ASSIGNED TASK 1: According to the text below on the DSB party's platform, which ruling mandate does the party see itself as succeeding?
ASSIGNED TASK 2: Please extend the text below on the DSB party's platform, starting after its final sentence on the National Health Insurance Fund.

SOURCE DOCUMENT:
>>>>>
The DSB define themselves as a moderately conservative, but also nationally oriented party.

They regard themselves as successors of the ruling mandate of the United Democratic Forces (1997–2001) and promise to stand up for its achievements and build on them.

The party stands for a new structure, composition and organization of the constitutional powers in Bulgaria through the adoption of a new Constitution.

They propose a decrease in overall taxes, the creation of an investor-friendly tax and insurance environment and tax and insurance incentives to small and medium-sized enterprises and to companies that generate long-term employment. The DSB propose to reform the law enforcement institutions in order to cut off their connection with the criminal world and in order to abolish corruption. They also insist on making officials of the executive and the other branches of power fully accountable for their actions stripping them of their immunity.

They support the independence and public nature of the National Health Insurance Fund, the promotion of additional health insurance schemes through optional funds and competition between these funds.
<<<<<
GIVEN RECORDS:
>>>>>
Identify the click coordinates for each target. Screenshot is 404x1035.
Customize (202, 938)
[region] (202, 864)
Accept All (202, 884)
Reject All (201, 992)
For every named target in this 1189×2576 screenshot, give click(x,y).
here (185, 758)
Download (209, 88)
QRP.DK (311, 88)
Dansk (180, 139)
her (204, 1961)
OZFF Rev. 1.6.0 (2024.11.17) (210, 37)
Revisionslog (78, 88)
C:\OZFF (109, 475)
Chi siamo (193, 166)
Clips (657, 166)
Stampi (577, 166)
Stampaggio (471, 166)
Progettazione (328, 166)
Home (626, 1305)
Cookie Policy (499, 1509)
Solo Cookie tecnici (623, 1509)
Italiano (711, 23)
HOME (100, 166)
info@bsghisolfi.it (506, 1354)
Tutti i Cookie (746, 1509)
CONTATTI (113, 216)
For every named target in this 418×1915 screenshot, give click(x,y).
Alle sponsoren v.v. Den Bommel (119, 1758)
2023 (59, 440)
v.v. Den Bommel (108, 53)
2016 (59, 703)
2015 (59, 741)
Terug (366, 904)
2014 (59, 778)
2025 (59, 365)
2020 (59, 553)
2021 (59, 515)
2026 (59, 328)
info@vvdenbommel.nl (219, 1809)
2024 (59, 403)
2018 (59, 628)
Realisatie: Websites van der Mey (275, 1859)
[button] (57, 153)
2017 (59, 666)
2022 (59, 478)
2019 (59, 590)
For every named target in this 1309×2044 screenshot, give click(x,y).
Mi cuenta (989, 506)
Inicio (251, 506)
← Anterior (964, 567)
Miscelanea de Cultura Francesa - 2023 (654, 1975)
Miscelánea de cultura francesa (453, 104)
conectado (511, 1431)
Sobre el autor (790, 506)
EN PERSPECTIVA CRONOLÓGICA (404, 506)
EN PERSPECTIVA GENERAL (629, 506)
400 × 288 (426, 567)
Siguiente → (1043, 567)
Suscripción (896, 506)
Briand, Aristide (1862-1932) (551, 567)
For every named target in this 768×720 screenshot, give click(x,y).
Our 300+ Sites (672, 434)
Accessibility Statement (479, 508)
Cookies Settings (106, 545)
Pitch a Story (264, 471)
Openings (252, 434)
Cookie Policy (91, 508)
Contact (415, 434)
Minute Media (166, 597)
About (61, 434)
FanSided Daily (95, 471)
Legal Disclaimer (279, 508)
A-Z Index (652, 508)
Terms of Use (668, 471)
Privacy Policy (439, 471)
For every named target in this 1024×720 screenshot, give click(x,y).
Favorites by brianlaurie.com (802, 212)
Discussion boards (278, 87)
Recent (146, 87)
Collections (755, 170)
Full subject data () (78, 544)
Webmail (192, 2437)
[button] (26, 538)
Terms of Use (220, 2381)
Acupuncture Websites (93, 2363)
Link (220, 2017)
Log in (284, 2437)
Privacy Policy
<<<<<
ANSWER SECTION 1: The ruling mandate of the United Democratic Forces (1997–2001).

ANSWER SECTION 2:
The DSB stand for integration and coexistence of different ethnic communities on the basis of equality before the Law, regardless of religion, gender and origin and strongly oppose Ahmed Dogan, the leader of the Movement for Rights and Freedoms claiming that his "Bulgarian Ethnic Model" is one of separation and encapsulation of Bulgarian Turks, aimed at monopolizing their vote instead of integrating them in Bulgarian society. This opposition has often been referred to as anti-minority nationalism.

Kostov and the DSB are outspoken opponents of the Bulgarian Socialist Party whom they regard as the heir to the Bulgarian Communist Party and define them as their main political enemy. They have also often criticized ex-Prime Minister Simeon Saxe-Coburg-Gotha for allying himself with the socialists and who is accused, very much like Kostov was, of corruption.

Kostov's government was the one to begin adhesion talks with the European Union back in 1999 and the DSB continue to support European orientation for the country.

Before the elections of June 2005 Democrats for a Strong Bulgaria issued the Treaty for a Strong Bulgaria which is a 12-point resume of their program.